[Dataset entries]
****
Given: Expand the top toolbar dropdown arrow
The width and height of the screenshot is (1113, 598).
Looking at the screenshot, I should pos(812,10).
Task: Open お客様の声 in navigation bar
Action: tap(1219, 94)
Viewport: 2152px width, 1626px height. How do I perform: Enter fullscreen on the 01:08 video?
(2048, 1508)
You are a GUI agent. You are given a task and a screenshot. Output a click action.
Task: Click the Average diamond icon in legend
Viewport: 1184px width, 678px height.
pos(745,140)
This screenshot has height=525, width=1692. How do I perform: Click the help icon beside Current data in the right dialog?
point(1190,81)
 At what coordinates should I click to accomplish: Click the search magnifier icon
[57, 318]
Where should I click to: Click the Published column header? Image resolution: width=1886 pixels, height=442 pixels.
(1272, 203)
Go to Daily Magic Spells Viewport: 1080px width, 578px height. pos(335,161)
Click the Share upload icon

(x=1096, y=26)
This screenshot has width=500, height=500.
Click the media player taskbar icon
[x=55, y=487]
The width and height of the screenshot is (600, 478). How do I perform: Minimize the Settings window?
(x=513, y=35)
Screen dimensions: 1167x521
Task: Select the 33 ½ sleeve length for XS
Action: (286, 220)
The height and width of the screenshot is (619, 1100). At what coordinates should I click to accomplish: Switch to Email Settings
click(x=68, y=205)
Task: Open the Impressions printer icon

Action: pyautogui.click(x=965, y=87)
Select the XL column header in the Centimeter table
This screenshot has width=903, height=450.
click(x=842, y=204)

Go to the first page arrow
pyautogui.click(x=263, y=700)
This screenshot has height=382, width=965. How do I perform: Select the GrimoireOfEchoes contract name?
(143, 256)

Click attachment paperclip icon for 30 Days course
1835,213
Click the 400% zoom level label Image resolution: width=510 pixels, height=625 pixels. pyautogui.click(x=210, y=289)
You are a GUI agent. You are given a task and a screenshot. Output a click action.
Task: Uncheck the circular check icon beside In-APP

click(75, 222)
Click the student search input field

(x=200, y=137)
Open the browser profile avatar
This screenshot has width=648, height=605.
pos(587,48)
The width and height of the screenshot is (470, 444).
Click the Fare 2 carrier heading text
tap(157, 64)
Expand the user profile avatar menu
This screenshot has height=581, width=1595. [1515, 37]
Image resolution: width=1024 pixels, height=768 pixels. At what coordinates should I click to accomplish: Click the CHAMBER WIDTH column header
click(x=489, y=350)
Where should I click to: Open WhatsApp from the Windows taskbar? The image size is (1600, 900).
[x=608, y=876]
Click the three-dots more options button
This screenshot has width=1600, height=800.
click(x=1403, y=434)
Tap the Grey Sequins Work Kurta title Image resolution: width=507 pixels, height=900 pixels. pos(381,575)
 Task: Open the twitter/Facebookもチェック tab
****
Transcribe all records exactly as written.

Given: Expand the top toolbar dropdown arrow
The width and height of the screenshot is (1113, 598).
Looking at the screenshot, I should pos(812,10).
Task: Open お客様の声 in navigation bar
Action: tap(1219, 94)
Viewport: 2152px width, 1626px height. How do I perform: Enter fullscreen on the 01:08 video?
(2048, 1508)
You are a GUI agent. You are given a task and a screenshot. Output a click action.
Task: Click the Average diamond icon in legend
Viewport: 1184px width, 678px height.
pos(745,140)
This screenshot has height=525, width=1692. How do I perform: Click the help icon beside Current data in the right dialog?
point(1190,81)
 At what coordinates should I click to accomplish: Click the search magnifier icon
[57, 318]
Where should I click to: Click the Published column header? Image resolution: width=1886 pixels, height=442 pixels.
(1272, 203)
Go to Daily Magic Spells Viewport: 1080px width, 578px height. pos(335,161)
Click the Share upload icon

(x=1096, y=26)
This screenshot has width=500, height=500.
Click the media player taskbar icon
[x=55, y=487]
The width and height of the screenshot is (600, 478). How do I perform: Minimize the Settings window?
(x=513, y=35)
Screen dimensions: 1167x521
Task: Select the 33 ½ sleeve length for XS
Action: (286, 220)
The height and width of the screenshot is (619, 1100). At what coordinates should I click to accomplish: Switch to Email Settings
click(x=68, y=205)
Task: Open the Impressions printer icon

Action: pyautogui.click(x=965, y=87)
Select the XL column header in the Centimeter table
This screenshot has width=903, height=450.
click(x=842, y=204)

Go to the first page arrow
pyautogui.click(x=263, y=700)
This screenshot has height=382, width=965. How do I perform: Select the GrimoireOfEchoes contract name?
(143, 256)

Click attachment paperclip icon for 30 Days course
1835,213
Click the 400% zoom level label Image resolution: width=510 pixels, height=625 pixels. pyautogui.click(x=210, y=289)
You are a GUI agent. You are given a task and a screenshot. Output a click action.
Task: Uncheck the circular check icon beside In-APP

click(75, 222)
Click the student search input field

(x=200, y=137)
Open the browser profile avatar
This screenshot has width=648, height=605.
pos(587,48)
The width and height of the screenshot is (470, 444).
Click the Fare 2 carrier heading text
tap(157, 64)
Expand the user profile avatar menu
This screenshot has height=581, width=1595. [1515, 37]
Image resolution: width=1024 pixels, height=768 pixels. At what coordinates should I click to accomplish: Click the CHAMBER WIDTH column header
click(x=489, y=350)
Where should I click to: Open WhatsApp from the Windows taskbar? The image size is (1600, 900).
[x=608, y=876]
Click the three-dots more options button
This screenshot has width=1600, height=800.
click(x=1403, y=434)
Tap the Grey Sequins Work Kurta title Image resolution: width=507 pixels, height=900 pixels. pos(381,575)
 Task: Open the twitter/Facebookもチェック tab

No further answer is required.